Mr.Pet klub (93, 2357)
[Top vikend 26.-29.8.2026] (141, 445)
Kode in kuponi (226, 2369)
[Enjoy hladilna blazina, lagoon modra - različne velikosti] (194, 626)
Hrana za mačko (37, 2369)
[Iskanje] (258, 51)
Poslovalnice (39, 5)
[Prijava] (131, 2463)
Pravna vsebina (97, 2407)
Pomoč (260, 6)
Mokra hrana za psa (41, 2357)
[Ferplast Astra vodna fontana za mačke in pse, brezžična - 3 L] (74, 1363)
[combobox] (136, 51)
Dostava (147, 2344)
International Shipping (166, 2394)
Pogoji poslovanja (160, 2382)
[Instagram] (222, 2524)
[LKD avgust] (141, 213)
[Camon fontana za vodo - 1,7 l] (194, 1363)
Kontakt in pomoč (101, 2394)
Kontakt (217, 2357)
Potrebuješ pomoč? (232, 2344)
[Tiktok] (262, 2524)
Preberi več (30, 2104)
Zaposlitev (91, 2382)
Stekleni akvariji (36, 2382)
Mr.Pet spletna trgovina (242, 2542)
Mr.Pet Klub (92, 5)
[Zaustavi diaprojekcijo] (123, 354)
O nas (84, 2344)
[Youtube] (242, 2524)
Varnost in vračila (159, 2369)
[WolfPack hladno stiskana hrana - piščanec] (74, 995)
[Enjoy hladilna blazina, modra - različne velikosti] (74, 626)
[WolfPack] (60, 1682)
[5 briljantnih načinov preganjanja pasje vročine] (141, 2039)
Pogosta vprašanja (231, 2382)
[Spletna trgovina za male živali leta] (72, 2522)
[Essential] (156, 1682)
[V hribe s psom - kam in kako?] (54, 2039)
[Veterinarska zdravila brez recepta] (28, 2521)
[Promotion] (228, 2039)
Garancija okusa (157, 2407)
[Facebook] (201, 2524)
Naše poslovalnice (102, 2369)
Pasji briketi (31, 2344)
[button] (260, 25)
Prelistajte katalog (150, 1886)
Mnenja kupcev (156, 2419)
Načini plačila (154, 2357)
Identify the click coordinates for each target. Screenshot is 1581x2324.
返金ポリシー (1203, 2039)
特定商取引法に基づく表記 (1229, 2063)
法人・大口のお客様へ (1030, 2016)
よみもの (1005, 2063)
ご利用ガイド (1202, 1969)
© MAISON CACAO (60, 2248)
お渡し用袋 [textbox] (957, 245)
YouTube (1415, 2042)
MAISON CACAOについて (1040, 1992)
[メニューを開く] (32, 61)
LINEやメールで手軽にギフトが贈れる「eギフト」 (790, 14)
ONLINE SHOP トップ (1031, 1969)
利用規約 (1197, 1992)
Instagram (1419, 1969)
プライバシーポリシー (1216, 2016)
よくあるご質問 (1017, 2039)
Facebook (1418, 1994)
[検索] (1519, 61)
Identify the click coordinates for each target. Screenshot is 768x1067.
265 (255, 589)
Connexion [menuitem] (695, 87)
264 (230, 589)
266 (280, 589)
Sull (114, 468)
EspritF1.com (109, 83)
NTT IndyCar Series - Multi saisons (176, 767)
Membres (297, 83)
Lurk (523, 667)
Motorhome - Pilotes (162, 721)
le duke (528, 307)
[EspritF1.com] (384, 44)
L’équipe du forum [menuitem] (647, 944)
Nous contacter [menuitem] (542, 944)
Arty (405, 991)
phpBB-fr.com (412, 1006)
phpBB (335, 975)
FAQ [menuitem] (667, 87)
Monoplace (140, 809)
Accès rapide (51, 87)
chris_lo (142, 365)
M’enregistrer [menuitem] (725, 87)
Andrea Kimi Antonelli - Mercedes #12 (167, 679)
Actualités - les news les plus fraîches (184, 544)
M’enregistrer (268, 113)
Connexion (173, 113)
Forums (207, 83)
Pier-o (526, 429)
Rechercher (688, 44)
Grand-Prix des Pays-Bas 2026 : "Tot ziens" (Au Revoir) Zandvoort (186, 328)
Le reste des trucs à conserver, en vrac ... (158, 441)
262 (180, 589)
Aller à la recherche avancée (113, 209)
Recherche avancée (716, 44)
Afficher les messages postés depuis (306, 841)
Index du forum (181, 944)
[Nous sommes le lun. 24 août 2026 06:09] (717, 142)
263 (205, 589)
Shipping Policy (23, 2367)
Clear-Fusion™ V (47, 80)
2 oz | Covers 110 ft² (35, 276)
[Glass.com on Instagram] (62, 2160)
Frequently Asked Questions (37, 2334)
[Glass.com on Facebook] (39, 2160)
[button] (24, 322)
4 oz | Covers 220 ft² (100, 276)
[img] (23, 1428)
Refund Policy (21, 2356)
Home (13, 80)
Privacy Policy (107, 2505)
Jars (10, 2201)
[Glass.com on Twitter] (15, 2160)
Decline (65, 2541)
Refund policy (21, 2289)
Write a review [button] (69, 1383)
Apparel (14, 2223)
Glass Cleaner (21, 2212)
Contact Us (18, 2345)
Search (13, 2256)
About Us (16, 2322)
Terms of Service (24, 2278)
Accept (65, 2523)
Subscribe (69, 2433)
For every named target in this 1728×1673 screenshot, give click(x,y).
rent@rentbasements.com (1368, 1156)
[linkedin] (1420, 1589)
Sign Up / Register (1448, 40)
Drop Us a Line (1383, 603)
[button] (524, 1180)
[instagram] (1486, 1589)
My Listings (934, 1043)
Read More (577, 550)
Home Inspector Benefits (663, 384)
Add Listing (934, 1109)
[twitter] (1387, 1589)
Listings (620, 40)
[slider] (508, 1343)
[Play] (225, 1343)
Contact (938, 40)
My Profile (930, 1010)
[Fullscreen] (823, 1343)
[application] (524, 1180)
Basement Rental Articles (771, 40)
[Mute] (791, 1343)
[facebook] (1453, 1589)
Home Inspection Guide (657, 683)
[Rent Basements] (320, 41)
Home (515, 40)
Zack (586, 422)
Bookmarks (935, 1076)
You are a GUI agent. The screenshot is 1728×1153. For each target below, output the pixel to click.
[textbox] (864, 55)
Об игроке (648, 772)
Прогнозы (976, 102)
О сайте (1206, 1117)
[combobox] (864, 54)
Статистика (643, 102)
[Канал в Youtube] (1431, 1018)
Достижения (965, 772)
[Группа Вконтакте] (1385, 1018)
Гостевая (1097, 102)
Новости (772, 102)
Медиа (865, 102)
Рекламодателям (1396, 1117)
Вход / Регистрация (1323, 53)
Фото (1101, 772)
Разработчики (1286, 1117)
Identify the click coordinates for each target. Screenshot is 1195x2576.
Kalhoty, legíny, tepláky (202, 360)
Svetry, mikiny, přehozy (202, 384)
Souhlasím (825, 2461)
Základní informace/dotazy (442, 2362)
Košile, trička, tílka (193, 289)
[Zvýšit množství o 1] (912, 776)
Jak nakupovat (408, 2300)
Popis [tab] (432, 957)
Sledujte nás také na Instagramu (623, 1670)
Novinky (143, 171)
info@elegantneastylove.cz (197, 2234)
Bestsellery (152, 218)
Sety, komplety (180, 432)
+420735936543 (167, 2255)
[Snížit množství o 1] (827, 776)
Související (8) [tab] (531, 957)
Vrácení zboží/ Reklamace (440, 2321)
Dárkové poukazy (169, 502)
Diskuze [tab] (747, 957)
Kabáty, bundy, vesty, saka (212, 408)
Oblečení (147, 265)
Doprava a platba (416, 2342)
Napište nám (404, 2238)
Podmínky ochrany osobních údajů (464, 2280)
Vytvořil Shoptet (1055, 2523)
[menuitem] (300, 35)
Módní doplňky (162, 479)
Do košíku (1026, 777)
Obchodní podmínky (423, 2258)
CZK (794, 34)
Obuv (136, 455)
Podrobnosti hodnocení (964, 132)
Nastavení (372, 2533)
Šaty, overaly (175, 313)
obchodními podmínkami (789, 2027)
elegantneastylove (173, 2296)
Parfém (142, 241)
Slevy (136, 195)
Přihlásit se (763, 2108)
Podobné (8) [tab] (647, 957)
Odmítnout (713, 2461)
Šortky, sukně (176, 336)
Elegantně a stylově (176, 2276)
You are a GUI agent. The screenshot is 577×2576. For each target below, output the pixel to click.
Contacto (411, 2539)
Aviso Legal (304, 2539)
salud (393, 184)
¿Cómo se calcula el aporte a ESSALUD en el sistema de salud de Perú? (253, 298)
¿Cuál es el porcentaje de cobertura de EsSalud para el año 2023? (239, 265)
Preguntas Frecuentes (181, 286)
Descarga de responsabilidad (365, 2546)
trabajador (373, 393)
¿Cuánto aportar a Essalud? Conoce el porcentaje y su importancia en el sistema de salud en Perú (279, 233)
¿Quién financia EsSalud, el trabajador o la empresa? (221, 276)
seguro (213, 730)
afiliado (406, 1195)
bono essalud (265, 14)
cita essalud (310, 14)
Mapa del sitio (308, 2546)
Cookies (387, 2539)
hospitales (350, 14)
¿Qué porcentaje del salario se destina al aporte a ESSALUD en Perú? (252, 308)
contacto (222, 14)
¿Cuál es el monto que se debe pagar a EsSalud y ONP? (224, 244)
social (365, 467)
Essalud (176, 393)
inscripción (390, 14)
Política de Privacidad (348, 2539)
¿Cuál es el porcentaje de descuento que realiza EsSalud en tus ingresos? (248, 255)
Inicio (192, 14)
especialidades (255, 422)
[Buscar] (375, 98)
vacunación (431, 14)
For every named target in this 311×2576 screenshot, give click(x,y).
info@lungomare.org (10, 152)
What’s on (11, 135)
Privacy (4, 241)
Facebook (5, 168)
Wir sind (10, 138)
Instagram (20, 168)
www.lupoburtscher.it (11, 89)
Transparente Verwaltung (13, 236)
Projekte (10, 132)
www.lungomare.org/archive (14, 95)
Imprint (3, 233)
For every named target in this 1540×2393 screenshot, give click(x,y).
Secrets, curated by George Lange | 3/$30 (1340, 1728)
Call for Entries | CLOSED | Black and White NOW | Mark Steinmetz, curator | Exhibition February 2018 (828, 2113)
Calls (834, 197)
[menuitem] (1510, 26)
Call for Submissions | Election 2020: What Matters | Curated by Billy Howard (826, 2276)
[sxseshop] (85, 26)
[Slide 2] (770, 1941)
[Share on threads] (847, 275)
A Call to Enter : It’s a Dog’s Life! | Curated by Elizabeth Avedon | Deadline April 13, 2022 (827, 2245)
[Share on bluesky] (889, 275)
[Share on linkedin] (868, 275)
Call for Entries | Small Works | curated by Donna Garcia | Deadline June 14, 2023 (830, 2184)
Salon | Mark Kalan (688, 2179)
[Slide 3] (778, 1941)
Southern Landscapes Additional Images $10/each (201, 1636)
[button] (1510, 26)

▸ **Required work**: The lines above from the one with "Фото (1101, 772)" through the one with "Základní informace/dotazy (442, 2362)" are to be duplicated exactly, ends included, with nothing added.

▸ **Solution below**:
Фото (1101, 772)
Разработчики (1286, 1117)
Identify the click coordinates for each target. Screenshot is 1195x2576.
Kalhoty, legíny, tepláky (202, 360)
Svetry, mikiny, přehozy (202, 384)
Souhlasím (825, 2461)
Základní informace/dotazy (442, 2362)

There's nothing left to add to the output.